=== Section Start ===
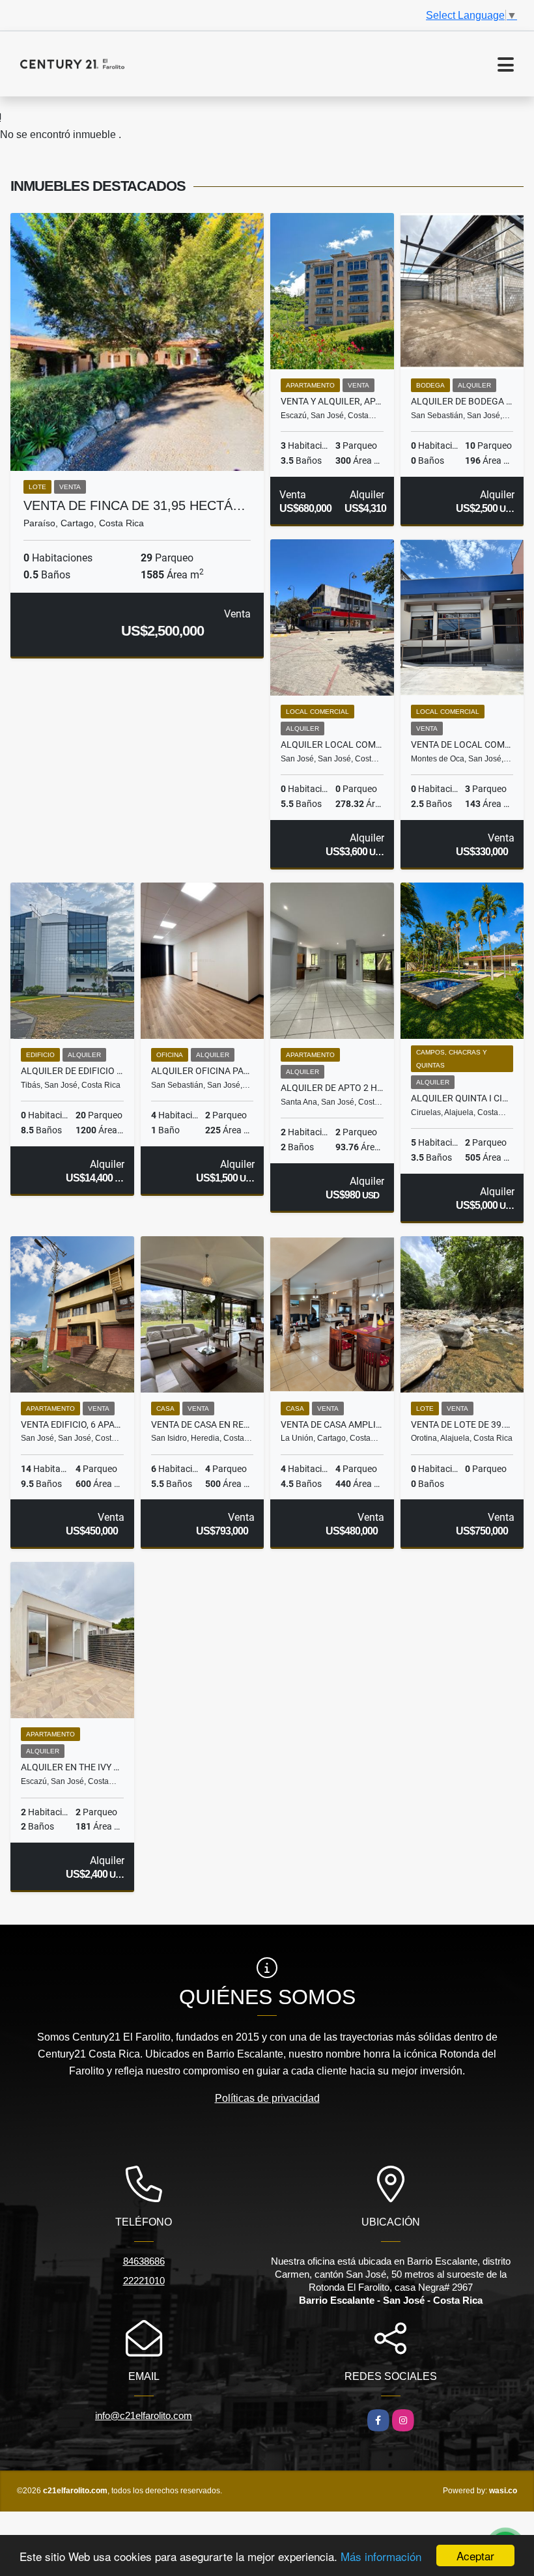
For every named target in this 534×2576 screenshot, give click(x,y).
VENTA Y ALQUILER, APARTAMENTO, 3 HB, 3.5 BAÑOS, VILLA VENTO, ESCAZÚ (332, 401)
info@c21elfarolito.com (143, 2415)
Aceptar (475, 2555)
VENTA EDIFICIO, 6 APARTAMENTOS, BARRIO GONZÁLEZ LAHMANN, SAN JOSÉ (72, 1424)
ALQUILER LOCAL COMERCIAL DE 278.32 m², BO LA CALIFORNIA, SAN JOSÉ (332, 744)
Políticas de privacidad (267, 2098)
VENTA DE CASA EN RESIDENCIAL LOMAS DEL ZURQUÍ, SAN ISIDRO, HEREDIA (202, 1424)
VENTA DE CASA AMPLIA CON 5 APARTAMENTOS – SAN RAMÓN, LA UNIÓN (332, 1424)
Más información (381, 2556)
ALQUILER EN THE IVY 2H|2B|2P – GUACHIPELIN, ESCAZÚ (72, 1767)
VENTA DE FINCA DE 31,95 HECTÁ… (134, 505)
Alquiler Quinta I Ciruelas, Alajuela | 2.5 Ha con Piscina (462, 1098)
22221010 (144, 2280)
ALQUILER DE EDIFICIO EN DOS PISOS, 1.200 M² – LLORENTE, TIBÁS (72, 1071)
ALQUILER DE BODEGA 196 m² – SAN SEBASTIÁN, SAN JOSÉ (462, 401)
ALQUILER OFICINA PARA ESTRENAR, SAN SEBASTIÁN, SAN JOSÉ (202, 1071)
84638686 (144, 2261)
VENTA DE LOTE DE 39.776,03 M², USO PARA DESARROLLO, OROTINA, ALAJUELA (462, 1424)
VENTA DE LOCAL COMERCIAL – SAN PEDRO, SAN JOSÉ (462, 744)
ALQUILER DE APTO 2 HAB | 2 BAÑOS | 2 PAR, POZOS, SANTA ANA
=== Section End ===
● **EXERCISE PROMPT**
Could you give all of the data again exactly as written, omitting any pictures?

● **ANSWER TO THIS EXERCISE**
For every named target in this 534×2576 screenshot, give click(x,y).
VENTA Y ALQUILER, APARTAMENTO, 3 HB, 3.5 BAÑOS, VILLA VENTO, ESCAZÚ (332, 401)
info@c21elfarolito.com (143, 2415)
Aceptar (475, 2555)
VENTA EDIFICIO, 6 APARTAMENTOS, BARRIO GONZÁLEZ LAHMANN, SAN JOSÉ (72, 1424)
ALQUILER LOCAL COMERCIAL DE 278.32 m², BO LA CALIFORNIA, SAN JOSÉ (332, 744)
Políticas de privacidad (267, 2098)
VENTA DE CASA EN RESIDENCIAL LOMAS DEL ZURQUÍ, SAN ISIDRO, HEREDIA (202, 1424)
VENTA DE CASA AMPLIA CON 5 APARTAMENTOS – SAN RAMÓN, LA UNIÓN (332, 1424)
Más información (381, 2556)
ALQUILER EN THE IVY 2H|2B|2P – GUACHIPELIN, ESCAZÚ (72, 1767)
VENTA DE FINCA DE 31,95 HECTÁ… (134, 505)
Alquiler Quinta I Ciruelas, Alajuela | 2.5 Ha con Piscina (462, 1098)
22221010 (144, 2280)
ALQUILER DE EDIFICIO EN DOS PISOS, 1.200 M² – LLORENTE, TIBÁS (72, 1071)
ALQUILER DE BODEGA 196 m² – SAN SEBASTIÁN, SAN JOSÉ (462, 401)
ALQUILER OFICINA PARA ESTRENAR, SAN SEBASTIÁN, SAN JOSÉ (202, 1071)
84638686 (144, 2261)
VENTA DE LOTE DE 39.776,03 M², USO PARA DESARROLLO, OROTINA, ALAJUELA (462, 1424)
VENTA DE LOCAL COMERCIAL – SAN PEDRO, SAN JOSÉ (462, 744)
ALQUILER DE APTO 2 HAB | 2 BAÑOS | 2 PAR, POZOS, SANTA ANA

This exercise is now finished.